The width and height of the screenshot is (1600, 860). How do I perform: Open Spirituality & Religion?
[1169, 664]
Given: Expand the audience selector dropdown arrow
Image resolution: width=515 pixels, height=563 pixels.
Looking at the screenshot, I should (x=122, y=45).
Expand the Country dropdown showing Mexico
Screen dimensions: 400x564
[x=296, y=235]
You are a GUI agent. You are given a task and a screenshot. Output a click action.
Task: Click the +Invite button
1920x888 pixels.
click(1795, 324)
-=-=-
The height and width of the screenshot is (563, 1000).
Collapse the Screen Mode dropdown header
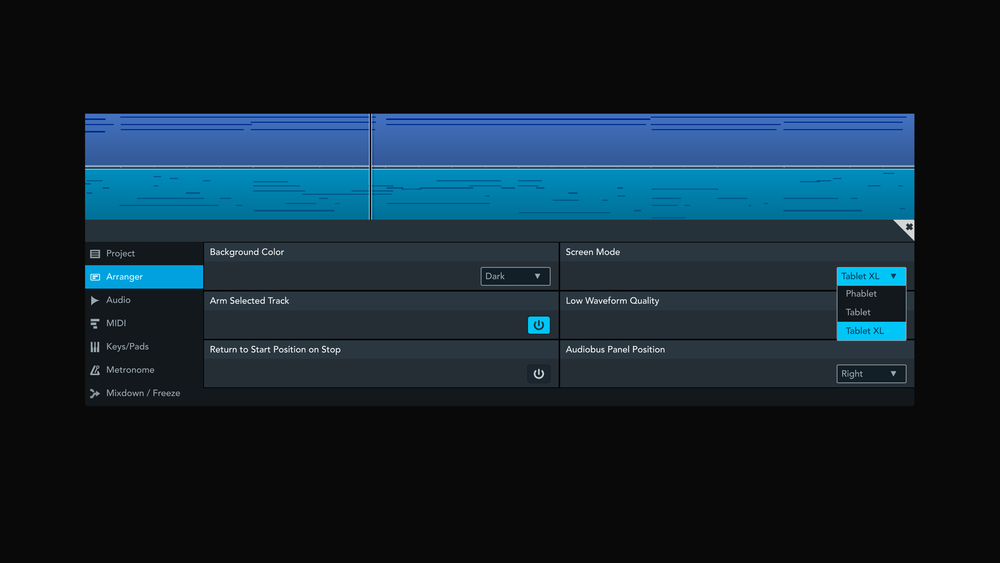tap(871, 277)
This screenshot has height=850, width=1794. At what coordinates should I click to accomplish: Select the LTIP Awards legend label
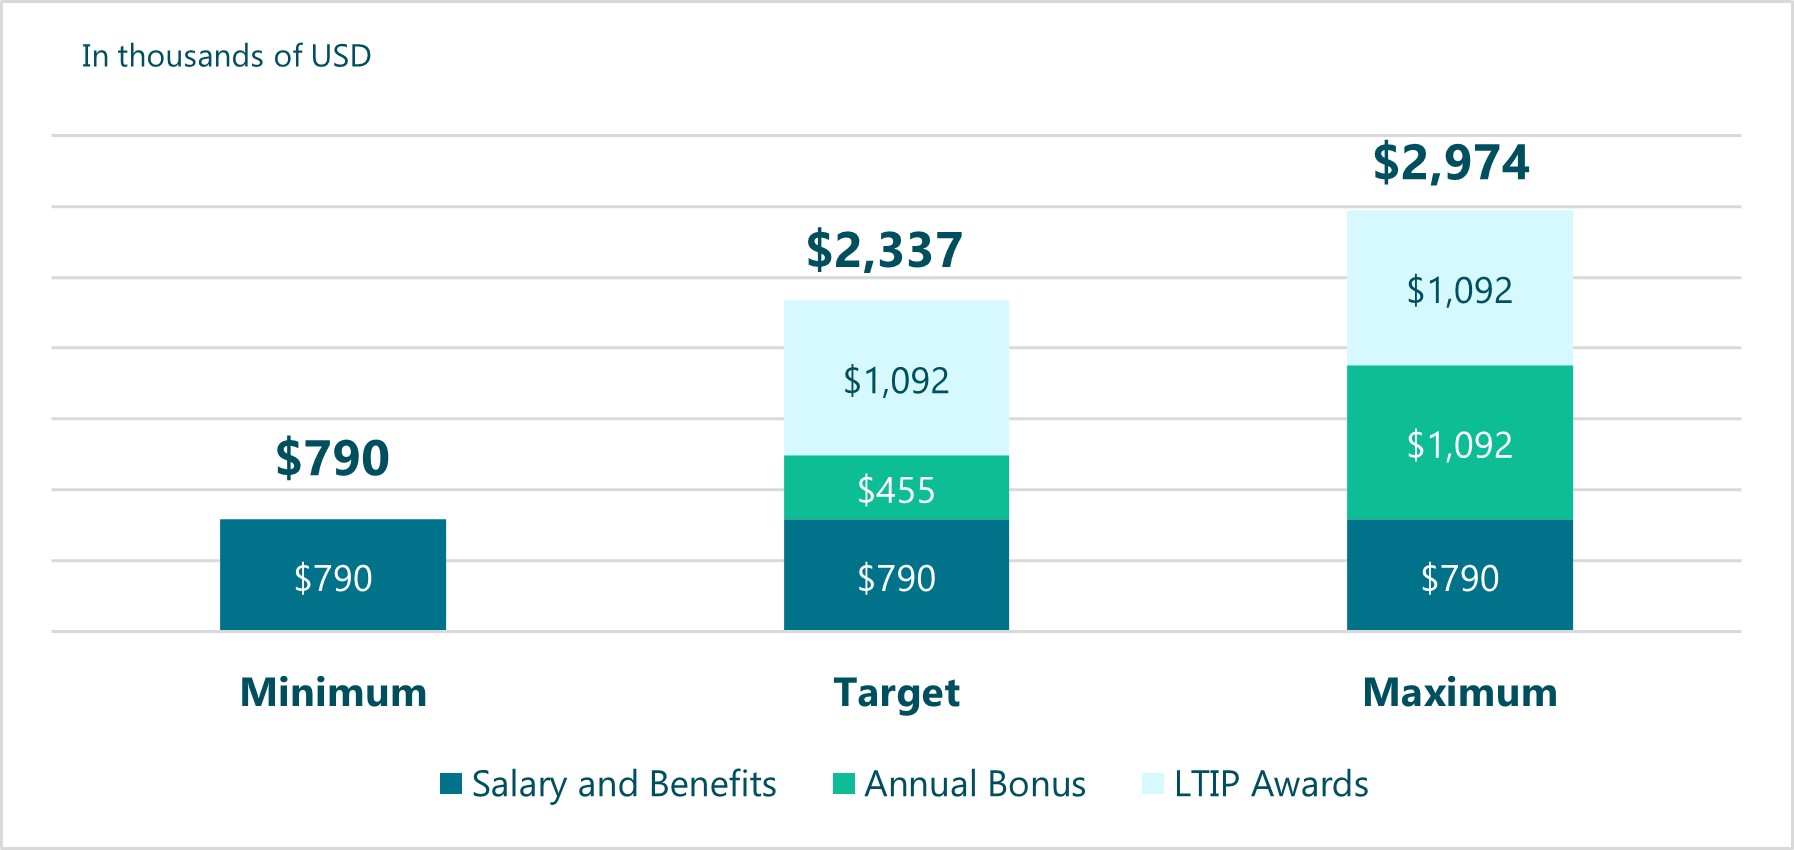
-=-=-
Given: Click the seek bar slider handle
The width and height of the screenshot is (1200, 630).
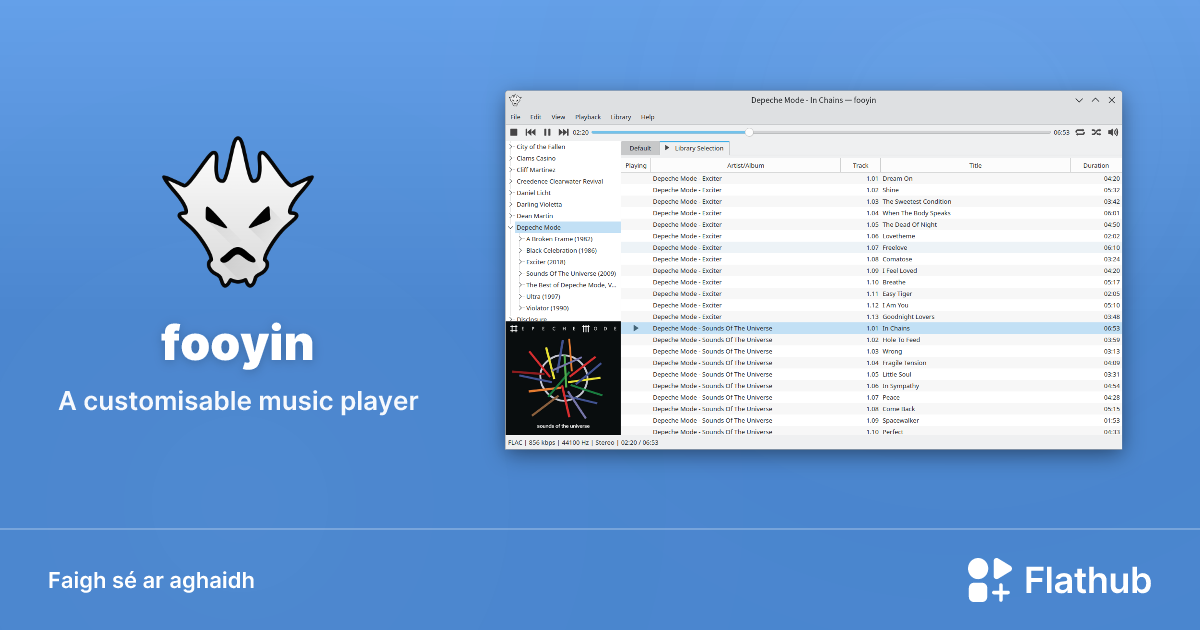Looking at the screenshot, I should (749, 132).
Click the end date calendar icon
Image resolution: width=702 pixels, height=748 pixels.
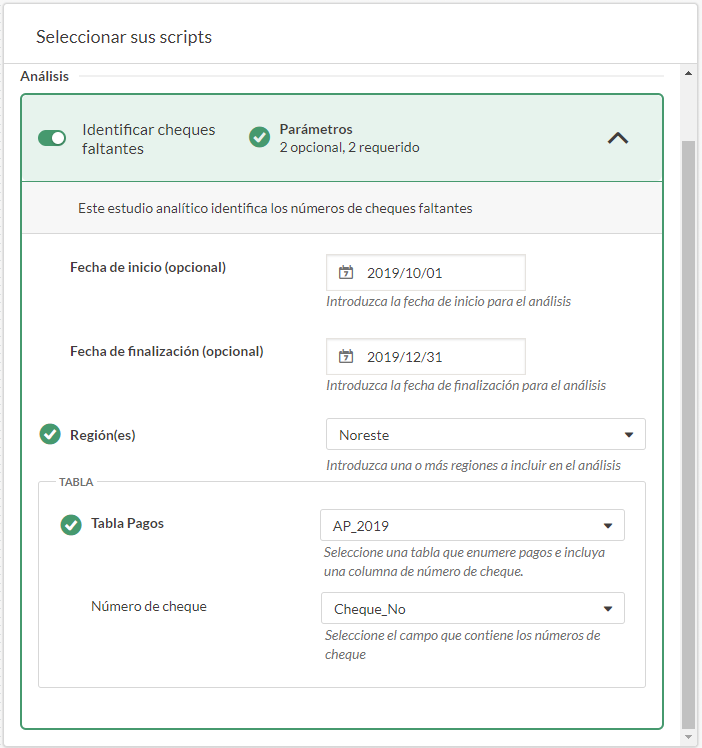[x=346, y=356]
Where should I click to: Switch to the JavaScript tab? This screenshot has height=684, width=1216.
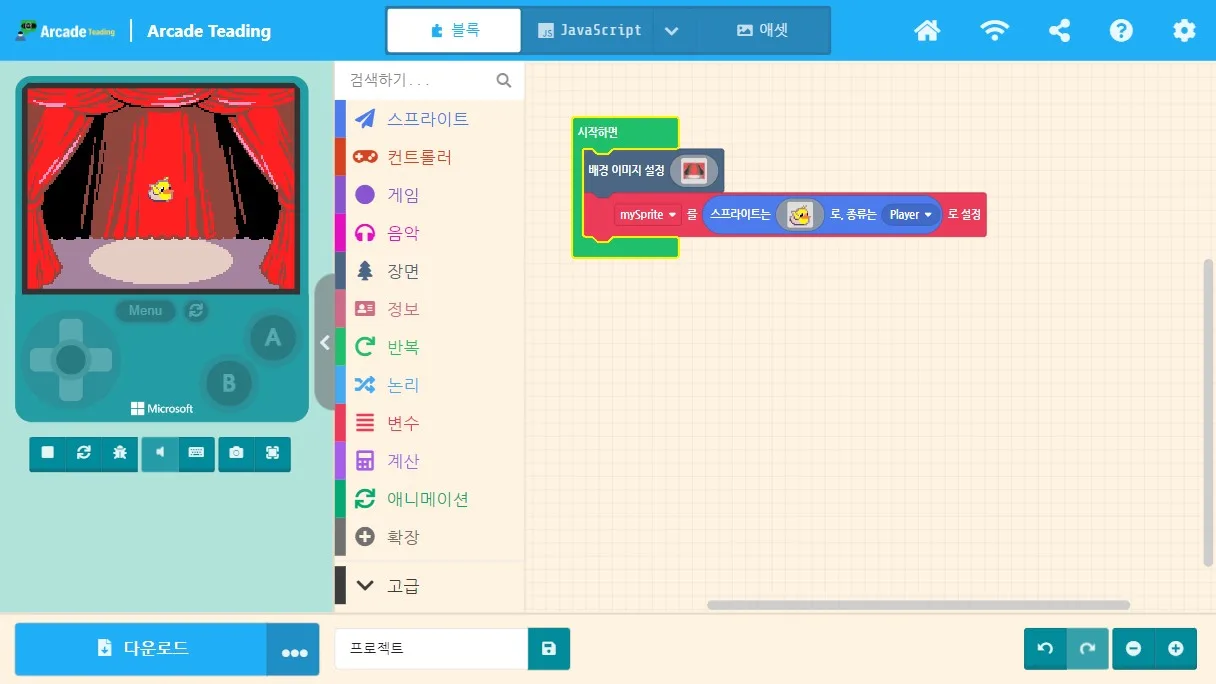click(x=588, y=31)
-=-=-
Copy the data word for word, starting at the line that contains "The height and" and ending at the line that contains "This screenshot has height=850, width=1794.", both included. Leave the pictures out of your copy.

TASK ANSWER |
The height and width of the screenshot is (563, 1000).
Collapse the Screen Mode dropdown header
tap(871, 277)
This screenshot has height=850, width=1794. At what coordinates should I click to accomplish: Select the LTIP Awards legend label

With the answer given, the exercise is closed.